Off-target mutations resulting from conventional genome editing methods. Due to the mutagenic nature of DNA double-strand break repair, even if the gene mutation is successfully corrected, there is a heightened risk of off-target mutations in areas distinct from the original target of CRISPR/Cas9. Credit: S. Nakada
Key points:
- Researchers in Japan have developed an alternative to CRISPR-Cas9 that significantly reduces unintended mutations.
- The new method relies on Cas9 nickase, which creates single-strand breaks rather than double.
- A recent study showed the method enhanced gene correction efficiency approximately 17-fold.

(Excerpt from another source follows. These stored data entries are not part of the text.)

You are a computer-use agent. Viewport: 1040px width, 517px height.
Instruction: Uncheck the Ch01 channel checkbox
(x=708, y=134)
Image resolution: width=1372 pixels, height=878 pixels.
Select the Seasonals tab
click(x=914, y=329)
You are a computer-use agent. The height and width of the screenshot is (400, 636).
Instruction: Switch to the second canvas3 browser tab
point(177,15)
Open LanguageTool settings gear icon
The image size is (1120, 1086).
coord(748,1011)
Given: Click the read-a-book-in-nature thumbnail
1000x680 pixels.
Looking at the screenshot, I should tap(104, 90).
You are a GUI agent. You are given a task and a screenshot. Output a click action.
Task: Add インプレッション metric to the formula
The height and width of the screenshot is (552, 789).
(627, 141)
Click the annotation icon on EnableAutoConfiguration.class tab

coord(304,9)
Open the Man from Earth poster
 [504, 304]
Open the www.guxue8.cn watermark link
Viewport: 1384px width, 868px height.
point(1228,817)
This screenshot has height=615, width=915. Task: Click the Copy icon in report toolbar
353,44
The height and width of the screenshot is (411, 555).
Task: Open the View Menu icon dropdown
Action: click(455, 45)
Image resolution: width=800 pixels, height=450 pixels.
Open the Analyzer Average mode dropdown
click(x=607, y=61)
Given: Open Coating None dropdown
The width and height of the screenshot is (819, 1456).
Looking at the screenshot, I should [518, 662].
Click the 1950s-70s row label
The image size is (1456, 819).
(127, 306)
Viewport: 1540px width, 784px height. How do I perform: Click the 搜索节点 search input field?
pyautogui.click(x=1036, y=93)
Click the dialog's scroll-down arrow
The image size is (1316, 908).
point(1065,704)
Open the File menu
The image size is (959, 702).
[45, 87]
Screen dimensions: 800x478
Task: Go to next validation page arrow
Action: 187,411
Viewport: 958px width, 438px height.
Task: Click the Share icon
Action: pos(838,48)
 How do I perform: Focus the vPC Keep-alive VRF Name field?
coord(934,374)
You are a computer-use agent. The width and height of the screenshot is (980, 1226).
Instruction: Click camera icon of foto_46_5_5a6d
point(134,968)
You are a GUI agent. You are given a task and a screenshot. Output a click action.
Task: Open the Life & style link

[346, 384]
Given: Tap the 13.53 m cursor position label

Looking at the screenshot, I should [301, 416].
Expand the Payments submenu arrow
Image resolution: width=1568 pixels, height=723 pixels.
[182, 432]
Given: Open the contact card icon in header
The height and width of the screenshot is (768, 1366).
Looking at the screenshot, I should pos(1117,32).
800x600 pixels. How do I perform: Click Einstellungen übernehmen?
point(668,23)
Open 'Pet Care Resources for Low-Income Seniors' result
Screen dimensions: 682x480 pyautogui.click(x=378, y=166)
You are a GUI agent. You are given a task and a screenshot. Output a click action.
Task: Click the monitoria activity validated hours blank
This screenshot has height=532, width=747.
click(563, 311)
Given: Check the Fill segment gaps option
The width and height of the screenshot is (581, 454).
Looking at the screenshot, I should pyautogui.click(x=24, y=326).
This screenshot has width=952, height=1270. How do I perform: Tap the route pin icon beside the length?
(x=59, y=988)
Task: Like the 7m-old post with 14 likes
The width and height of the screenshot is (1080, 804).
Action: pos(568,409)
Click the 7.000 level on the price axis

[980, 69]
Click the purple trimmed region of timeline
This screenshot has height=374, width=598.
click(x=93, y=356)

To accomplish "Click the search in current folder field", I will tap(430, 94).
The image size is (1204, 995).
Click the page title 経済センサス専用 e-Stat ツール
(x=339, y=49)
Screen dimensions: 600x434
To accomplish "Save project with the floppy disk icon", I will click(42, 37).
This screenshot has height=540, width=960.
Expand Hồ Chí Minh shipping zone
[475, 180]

While CRISPR-Cas9 has been a boon for many areas of research, allowing scientists to make precise and impactful changes to an organism’s DNA, the method can also result in unintended DNA mutations that may have negative effects.
In Japan, researchers have developed a new gene editing technique that is as effective as CRISPR-Cas9, while significantly reducing the unintended mutations.
The novel technique, called NICER, is based on the creation of multiple small cuts in single DNA strands by an enzyme, called a nickase.
Traditional CRISPR-Cas9 editing uses guide RNAs to target a specific section of DNA, and the Cas9 enzyme initiates a break in the double-stranded DNA structure at this location. This double-strand break is key for initiating changes to the DNA. However, cellular repair of double-strand breaks can lead to unintended DNA mutations, as well as the integration of exogenous DNA to the human genome, which raises safety concerns.
To minimize these unintended mutations, the Osaka University-led research team investigated the use of Cas9 nickase, which creates single-strand breaks or “nicks” in DNA that are typically repaired without causing mutations.
For their initial experiments, the research team used human lymphoblast cells with a known heterozygous mutation in a gene called TK1. When these cells were treated with nickase to induce a single cut in the TK1 region, TK1 activity was recovered at a low rate. However, when the nickase induced multiple nicks in this region on both homologous chromosomes, gene correction efficiency was enhanced approximately 17-fold via activation of a cellular repair mechanism.
“Further genomic analysis showed that the NICER technique rarely induced off-target mutations,” said senior author Shinichiro Nakada. “We were also pleased to find that NICER was able to restore the expression of disease-causing genes in cells derived from genetic diseases involving compound heterozygous mutations.”